From Flat Logs to Causal Graphs: Hierarchical Failure Attribution for LLM-based Multi-Agent Systems
New method transforms chaotic AI agent logs into structured graphs to pinpoint root causes.
A team of researchers has introduced CHIEF, a novel framework designed to solve a critical problem in deploying LLM-based Multi-Agent Systems (MAS): opaque and fragile failure modes. Current methods treat execution logs as flat sequences, which fails to capture the complex, intertwined causal relationships between agents, leading to poor observability and ambiguous blame. CHIEF directly addresses this by transforming these chaotic interaction trajectories into a structured, hierarchical causal graph, providing a clear map of agent dependencies and decision pathways.

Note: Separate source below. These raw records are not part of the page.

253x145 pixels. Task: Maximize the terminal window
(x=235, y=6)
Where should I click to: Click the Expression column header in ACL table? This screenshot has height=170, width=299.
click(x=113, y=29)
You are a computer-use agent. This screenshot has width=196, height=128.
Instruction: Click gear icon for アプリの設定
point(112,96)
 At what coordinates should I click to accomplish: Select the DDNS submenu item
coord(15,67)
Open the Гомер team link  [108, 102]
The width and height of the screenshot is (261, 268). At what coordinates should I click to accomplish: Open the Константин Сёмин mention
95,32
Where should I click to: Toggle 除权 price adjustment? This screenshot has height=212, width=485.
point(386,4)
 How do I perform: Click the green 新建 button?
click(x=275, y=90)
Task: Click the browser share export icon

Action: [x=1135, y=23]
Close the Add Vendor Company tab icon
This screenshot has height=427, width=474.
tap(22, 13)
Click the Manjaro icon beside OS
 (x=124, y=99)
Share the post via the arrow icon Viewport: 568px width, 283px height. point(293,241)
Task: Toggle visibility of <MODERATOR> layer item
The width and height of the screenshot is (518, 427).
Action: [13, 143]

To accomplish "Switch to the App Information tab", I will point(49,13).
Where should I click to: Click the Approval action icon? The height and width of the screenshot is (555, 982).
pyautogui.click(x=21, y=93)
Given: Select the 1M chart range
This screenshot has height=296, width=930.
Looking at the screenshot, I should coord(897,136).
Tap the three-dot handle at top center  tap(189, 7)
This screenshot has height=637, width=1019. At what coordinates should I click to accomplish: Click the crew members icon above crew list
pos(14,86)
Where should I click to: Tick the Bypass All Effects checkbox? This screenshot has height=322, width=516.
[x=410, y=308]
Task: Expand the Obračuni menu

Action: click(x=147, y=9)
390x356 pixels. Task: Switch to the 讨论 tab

The technical core of CHIEF involves a three-stage process. First, it constructs the hierarchical graph from logs. Then, it uses synthesized 'virtual oracles' to guide efficient backtracking, pruning the vast search space of potential failure points. Finally, it implements a progressive causal screening strategy for counterfactual analysis, rigorously distinguishing the original root cause from mere symptoms that propagated through the system. In experiments on the Who&When benchmark, CHIEF demonstrated superior performance, outperforming eight strong baselines. This work marks a significant step from black-box debugging towards explainable, reliable multi-agent AI, which is essential for deploying these systems in high-stakes applications like software engineering, finance, and autonomous operations.
- CHIEF transforms flat execution logs into hierarchical causal graphs to model complex agent interactions.
- Uses synthesized virtual oracles and counterfactual analysis to pinpoint root causes, not just symptoms.
- Outperformed eight state-of-the-art baselines on the Who&When benchmark for failure attribution accuracy.
Why It Matters
Enables reliable debugging of complex AI agent teams, critical for deploying them in production software and autonomous systems.